- _To do_
Reprint the entire listing exactly.

- _Dataset records_
- - - - -

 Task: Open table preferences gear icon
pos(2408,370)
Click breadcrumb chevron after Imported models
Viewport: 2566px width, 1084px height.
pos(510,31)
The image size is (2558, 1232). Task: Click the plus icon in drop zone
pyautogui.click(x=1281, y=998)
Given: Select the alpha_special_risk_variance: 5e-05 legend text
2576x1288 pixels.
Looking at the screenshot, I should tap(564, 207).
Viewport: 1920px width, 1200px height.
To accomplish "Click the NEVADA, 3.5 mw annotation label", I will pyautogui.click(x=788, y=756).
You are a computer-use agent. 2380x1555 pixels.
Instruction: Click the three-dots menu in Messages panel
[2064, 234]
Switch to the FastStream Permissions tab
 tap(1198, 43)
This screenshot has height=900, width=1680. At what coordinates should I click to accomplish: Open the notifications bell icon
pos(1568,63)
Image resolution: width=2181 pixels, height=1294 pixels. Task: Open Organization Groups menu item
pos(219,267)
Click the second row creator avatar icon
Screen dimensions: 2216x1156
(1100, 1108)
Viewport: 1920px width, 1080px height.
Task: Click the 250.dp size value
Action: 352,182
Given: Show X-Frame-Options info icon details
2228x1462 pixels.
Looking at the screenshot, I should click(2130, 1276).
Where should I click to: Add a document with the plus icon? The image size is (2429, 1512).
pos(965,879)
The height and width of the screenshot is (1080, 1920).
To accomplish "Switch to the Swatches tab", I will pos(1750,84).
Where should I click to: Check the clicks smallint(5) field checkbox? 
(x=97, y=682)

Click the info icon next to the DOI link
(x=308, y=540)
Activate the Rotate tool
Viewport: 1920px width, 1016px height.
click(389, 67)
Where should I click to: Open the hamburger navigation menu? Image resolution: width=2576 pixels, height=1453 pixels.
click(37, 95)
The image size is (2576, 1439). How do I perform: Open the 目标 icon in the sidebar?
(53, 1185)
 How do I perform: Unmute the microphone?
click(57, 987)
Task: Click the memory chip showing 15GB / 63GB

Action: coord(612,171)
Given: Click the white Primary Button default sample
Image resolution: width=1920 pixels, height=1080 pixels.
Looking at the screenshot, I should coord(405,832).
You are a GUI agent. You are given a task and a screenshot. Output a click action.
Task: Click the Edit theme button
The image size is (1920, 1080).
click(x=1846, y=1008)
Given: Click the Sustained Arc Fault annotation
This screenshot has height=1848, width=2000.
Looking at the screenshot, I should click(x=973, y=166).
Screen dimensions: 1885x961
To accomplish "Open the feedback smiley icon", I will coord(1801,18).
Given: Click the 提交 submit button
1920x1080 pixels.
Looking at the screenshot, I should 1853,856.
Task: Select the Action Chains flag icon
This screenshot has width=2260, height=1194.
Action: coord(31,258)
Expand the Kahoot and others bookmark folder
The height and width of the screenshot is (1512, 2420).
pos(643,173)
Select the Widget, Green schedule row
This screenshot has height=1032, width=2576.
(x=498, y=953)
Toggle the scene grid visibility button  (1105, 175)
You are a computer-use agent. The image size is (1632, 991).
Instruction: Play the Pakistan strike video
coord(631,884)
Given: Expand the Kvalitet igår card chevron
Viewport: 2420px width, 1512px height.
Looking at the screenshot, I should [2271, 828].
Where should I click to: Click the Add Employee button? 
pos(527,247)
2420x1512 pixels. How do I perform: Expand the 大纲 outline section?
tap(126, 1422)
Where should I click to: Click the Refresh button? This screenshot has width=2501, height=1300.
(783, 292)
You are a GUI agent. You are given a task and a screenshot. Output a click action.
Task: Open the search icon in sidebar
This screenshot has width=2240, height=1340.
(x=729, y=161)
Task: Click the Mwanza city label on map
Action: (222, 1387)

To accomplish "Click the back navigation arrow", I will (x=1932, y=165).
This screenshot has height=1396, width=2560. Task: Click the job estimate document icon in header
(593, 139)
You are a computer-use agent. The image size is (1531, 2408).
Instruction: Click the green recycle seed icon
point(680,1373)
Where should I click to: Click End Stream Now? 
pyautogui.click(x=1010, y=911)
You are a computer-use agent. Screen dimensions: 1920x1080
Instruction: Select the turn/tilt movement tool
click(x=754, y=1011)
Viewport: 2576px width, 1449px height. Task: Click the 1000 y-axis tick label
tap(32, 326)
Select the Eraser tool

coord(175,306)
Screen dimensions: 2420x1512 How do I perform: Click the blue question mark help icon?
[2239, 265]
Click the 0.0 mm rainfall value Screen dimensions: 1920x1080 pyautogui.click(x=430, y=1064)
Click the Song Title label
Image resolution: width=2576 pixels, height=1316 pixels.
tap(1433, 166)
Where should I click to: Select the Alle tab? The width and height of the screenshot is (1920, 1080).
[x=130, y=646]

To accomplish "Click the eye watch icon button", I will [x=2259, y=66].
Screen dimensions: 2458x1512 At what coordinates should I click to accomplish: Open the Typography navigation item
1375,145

- - - - -

- _Solution below_
 Task: Open table preferences gear icon
pos(2408,370)
Click breadcrumb chevron after Imported models
Viewport: 2566px width, 1084px height.
pos(510,31)
The image size is (2558, 1232). Task: Click the plus icon in drop zone
pyautogui.click(x=1281, y=998)
Given: Select the alpha_special_risk_variance: 5e-05 legend text
2576x1288 pixels.
Looking at the screenshot, I should tap(564, 207).
Viewport: 1920px width, 1200px height.
To accomplish "Click the NEVADA, 3.5 mw annotation label", I will pyautogui.click(x=788, y=756).
You are a computer-use agent. 2380x1555 pixels.
Instruction: Click the three-dots menu in Messages panel
[2064, 234]
Switch to the FastStream Permissions tab
 tap(1198, 43)
This screenshot has height=900, width=1680. At what coordinates should I click to accomplish: Open the notifications bell icon
pos(1568,63)
Image resolution: width=2181 pixels, height=1294 pixels. Task: Open Organization Groups menu item
pos(219,267)
Click the second row creator avatar icon
Screen dimensions: 2216x1156
(1100, 1108)
Viewport: 1920px width, 1080px height.
Task: Click the 250.dp size value
Action: 352,182
Given: Show X-Frame-Options info icon details
2228x1462 pixels.
Looking at the screenshot, I should click(2130, 1276).
Where should I click to: Add a document with the plus icon? The image size is (2429, 1512).
pos(965,879)
The height and width of the screenshot is (1080, 1920).
To accomplish "Switch to the Swatches tab", I will pos(1750,84).
Where should I click to: Check the clicks smallint(5) field checkbox? 
(x=97, y=682)

Click the info icon next to the DOI link
(x=308, y=540)
Activate the Rotate tool
Viewport: 1920px width, 1016px height.
click(389, 67)
Where should I click to: Open the hamburger navigation menu? Image resolution: width=2576 pixels, height=1453 pixels.
click(37, 95)
The image size is (2576, 1439). How do I perform: Open the 目标 icon in the sidebar?
(53, 1185)
 How do I perform: Unmute the microphone?
click(57, 987)
Task: Click the memory chip showing 15GB / 63GB

Action: coord(612,171)
Given: Click the white Primary Button default sample
Image resolution: width=1920 pixels, height=1080 pixels.
Looking at the screenshot, I should coord(405,832).
You are a GUI agent. You are given a task and a screenshot. Output a click action.
Task: Click the Edit theme button
The image size is (1920, 1080).
click(x=1846, y=1008)
Given: Click the Sustained Arc Fault annotation
This screenshot has height=1848, width=2000.
Looking at the screenshot, I should click(x=973, y=166).
Screen dimensions: 1885x961
To accomplish "Open the feedback smiley icon", I will coord(1801,18).
Given: Click the 提交 submit button
1920x1080 pixels.
Looking at the screenshot, I should 1853,856.
Task: Select the Action Chains flag icon
This screenshot has width=2260, height=1194.
Action: coord(31,258)
Expand the Kahoot and others bookmark folder
The height and width of the screenshot is (1512, 2420).
pos(643,173)
Select the Widget, Green schedule row
This screenshot has height=1032, width=2576.
(x=498, y=953)
Toggle the scene grid visibility button  (1105, 175)
You are a computer-use agent. The image size is (1632, 991).
Instruction: Play the Pakistan strike video
coord(631,884)
Given: Expand the Kvalitet igår card chevron
Viewport: 2420px width, 1512px height.
Looking at the screenshot, I should [2271, 828].
Where should I click to: Click the Add Employee button? 
pos(527,247)
2420x1512 pixels. How do I perform: Expand the 大纲 outline section?
tap(126, 1422)
Where should I click to: Click the Refresh button? This screenshot has width=2501, height=1300.
(783, 292)
You are a GUI agent. You are given a task and a screenshot. Output a click action.
Task: Open the search icon in sidebar
This screenshot has width=2240, height=1340.
(x=729, y=161)
Task: Click the Mwanza city label on map
Action: (222, 1387)

To accomplish "Click the back navigation arrow", I will (x=1932, y=165).
This screenshot has height=1396, width=2560. Task: Click the job estimate document icon in header
(593, 139)
You are a computer-use agent. The image size is (1531, 2408).
Instruction: Click the green recycle seed icon
point(680,1373)
Where should I click to: Click End Stream Now? 
pyautogui.click(x=1010, y=911)
You are a computer-use agent. Screen dimensions: 1920x1080
Instruction: Select the turn/tilt movement tool
click(x=754, y=1011)
Viewport: 2576px width, 1449px height. Task: Click the 1000 y-axis tick label
tap(32, 326)
Select the Eraser tool

coord(175,306)
Screen dimensions: 2420x1512 How do I perform: Click the blue question mark help icon?
[2239, 265]
Click the 0.0 mm rainfall value Screen dimensions: 1920x1080 pyautogui.click(x=430, y=1064)
Click the Song Title label
Image resolution: width=2576 pixels, height=1316 pixels.
tap(1433, 166)
Where should I click to: Select the Alle tab? The width and height of the screenshot is (1920, 1080).
[x=130, y=646]

To accomplish "Click the eye watch icon button", I will [x=2259, y=66].
Screen dimensions: 2458x1512 At what coordinates should I click to accomplish: Open the Typography navigation item
1375,145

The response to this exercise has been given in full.